Over the last ten years, getting patients and doctors into clinical trials has become the most
delay-ridden aspect of the drug discovery and development process. When implemented
effectively, clinical trial recruitment (CTR) initiatives can be highly successful. Time lines can
be dramatically reduced and recruitment targets can be met ahead of schedule; every day
saved in the progression to marketing authorization can equate to millions of pounds made in
patent-protected sales revenue.
However, great care is needed in the development of a CTR program.
Considerable ethical scrutiny is applied to all patient recruitment materials and initiatives. For
example, in 2002 the European Commission issued guidelines for consultation which require
patient advertising and details of recruitment initiatives to be submitted to appropriate ethics
committees. Unfortunately, there is no simple code of established practice, no unified
regulatory body and no recourse to appeal. If an ethics committee doesn't like what a CRO has
planned, the CRO can't use it. In Europe, this aspect has yet to be effectively addressed.
Enhancing CTR is obviously an area in which great caution is required. Some investigating
doctors, for example, question the need for extra activities as, they claim, there are sufficient
numbers of suitable patients among those already attending their clinics. However, practical
experience has shown that this is an over-estimation of the number of patients that physicians
will be able to recruit and it is estimated that only about 10% of a physician’s patients will
actually wish to enroll in a clinical trial.
Perhaps more importantly, there are also objections raised from within the industry. These
usually centre on a highly cautious approach to the ethics and legitimacy of patient-facing
initiatives. Some nervousness is understandable given the strict controls that govern DTC
marketing but for clinical research there is a critical need for increased patient understanding
and education. The signs are that the caution of the industry is slowly giving way to a new
openness and confidence.
A review of recent press coverage also highlights a deep skepticism of industry involvement
in clinical research. If not approached ethically, a firm’s CTR campaign can leave them wide
open to aggressive media criticism and adverse advocacy relationships. The key point to
remember is that the objective of all this work is ultimately to improve care for the patient. A
strenuous effort to maintain this focus throughout clinical development will ultimately allow
pharma companies to reap considerable rewards.
Over the past several years these problems have been addressed in the US, where clinical
research receives more and more active support of government bodies, advocacy groups,
charities and patient groups. This provides a collaborative environment and ensures that there
is always an independent counterpoint when the integrity of industry-sponsored studies is
The American public sees a vast amount of government-sponsored education, designed to
maximize understanding of clinical trials. A quick look at Cancer.gov and ClinicalTrials.gov,
both run by the National Institutes of Health, illustrates just how much work is being done.

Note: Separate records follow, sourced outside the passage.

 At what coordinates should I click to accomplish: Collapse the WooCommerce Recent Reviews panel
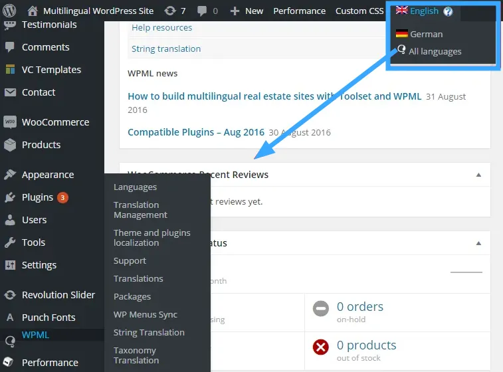[x=478, y=175]
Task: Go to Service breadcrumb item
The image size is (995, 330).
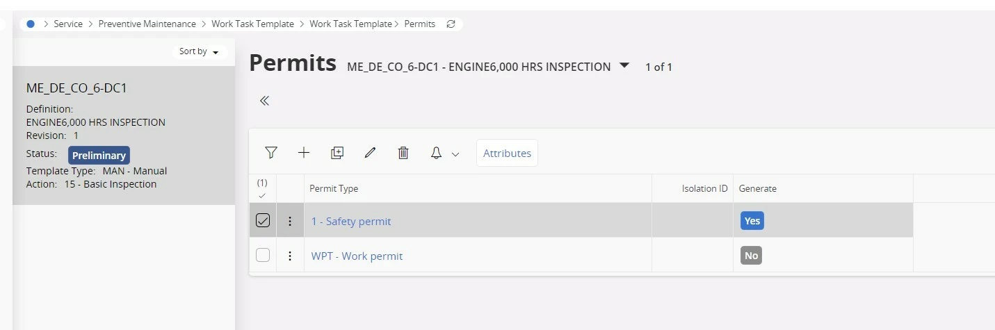Action: (68, 24)
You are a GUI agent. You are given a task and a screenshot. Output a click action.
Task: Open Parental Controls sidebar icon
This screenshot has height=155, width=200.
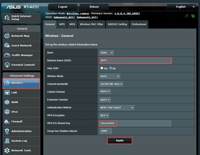[7, 65]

This in turn is supported by private efforts such as Centerwatch.com, which currently offers a
300-page book on informed consent for patients.
Additionally, patient groups and organizations have formed new initiatives to increase
education about and participation in clinical trials for specific diseases. For example, people
with Parkinson’s disease can use PDtrials to find up-to-date information on Parkinson’s trials
currently enrolling participants in the U.S. and Canada and search for specific Parkinson’s
trials using criteria such as location, trial type, and symptom.[1] Other disease-specific services
exist for recruiting patients with other conditions as well.

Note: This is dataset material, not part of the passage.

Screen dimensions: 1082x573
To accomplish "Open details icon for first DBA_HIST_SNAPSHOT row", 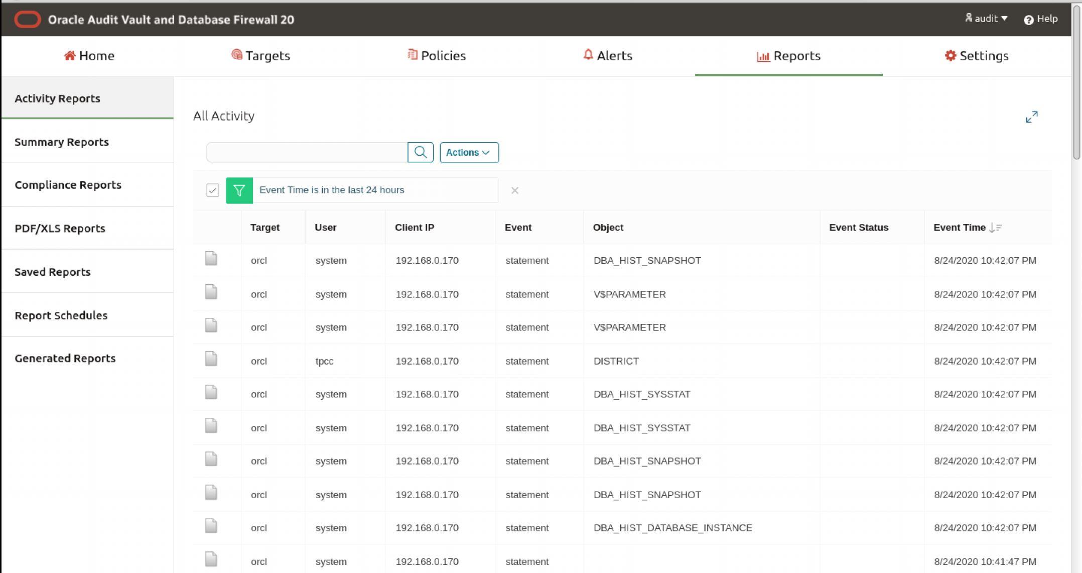I will (211, 259).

Public-private partnership
The nature of American healthcare provision no doubt motivates patients to seek free or
subsidized medication, but the investment, approach and partnerships in the US are
demystifying clinical trials and generating considerable goodwill toward industry-driven
A recently announced US public-private partnership, designed to improve trial recruitment,
demonstrates how support for industry research can be broadened. The initiative created a $6
million fund, which the contributing pharma companies and National Cancer Institute will use
to accelerate patient recruitment for Phase I and II cancer studies. Naturally, the credibility of
the public bodies involved enhances the effectiveness of the scheme.
Study designs and methods
A common pitfall is insufficiently rigorous evaluation of study designs and methods. A "straw
poll" during a clinical project management training course revealed that virtually all clinical
protocols have at least one amendment during the study. The reasons appear to cover the full
range, from reliance on well-established designs without allowing newer, more creative ideas
to be considered and, at the other extreme, not testing new methods for the current application.
For example, in a recent anginastudy, treadmill exercise testing was used as the primary
efficacy criterion. This is, of course, extremely well-validated methodology, but, in this case,
the patients were elderly, so the exercise protocol was substantially modified to reduce the
physical demand. The problem was that with such a mild exercise protocol, less than half the
patients recruited showed sufficient electrocardiogram (ECG) changes to qualify
for randomization. A quick pilot study would have alerted the sponsors before committing to
major cost.

Risk management
All research and development must involve some risk. Some of the risks are typically
encountered in the main stages of a typical clinical trial. The basic risks that are associated
with clinical Trial are:
 Enrollment of the subject at the sites within the projected time line
 Failure of the molecule eg efficacy ,
 Safety of the subjects eg number of SAEs reported to the enrolled subjects(Since
DSMB analyse the trial data different time intervals during the study and if they find
any risk associated to the patients safety at any time the trial may be terminated.
Risk distribution
Delivering the results on time, to the required standard, may have a lower risk in phase I than
in later phases, mainly because subjects are healthy and not potentially complicated patients,
and thus, recruitment can be predicted with some confidence. However, first administration to
humans is something of a leap into the unknown, and safety problems are always to be
considered. What is possibly less obvious is the risk of any early-phase design errors to later
phases and to the whole drug project. Once phase III is imminent, perhaps there is a degree of
confidence emerging, as much more is known about the drug. The requirement for phase III,
therefore, may be seen as accumulating data to enable a product license application. In fact,
the great expansion of activity dictated by phase III studies introduces even more complexity
and a new set of risks. The application of the drug to a more realistic clinical setting means
that we will not necessarily by studying "clean" patients. Patients will often have other
diseases on top of that under study and will only be under observation for a small proportion
of the time. Attention to clinical protocol design, thus, is at least as critical as in phases I-II.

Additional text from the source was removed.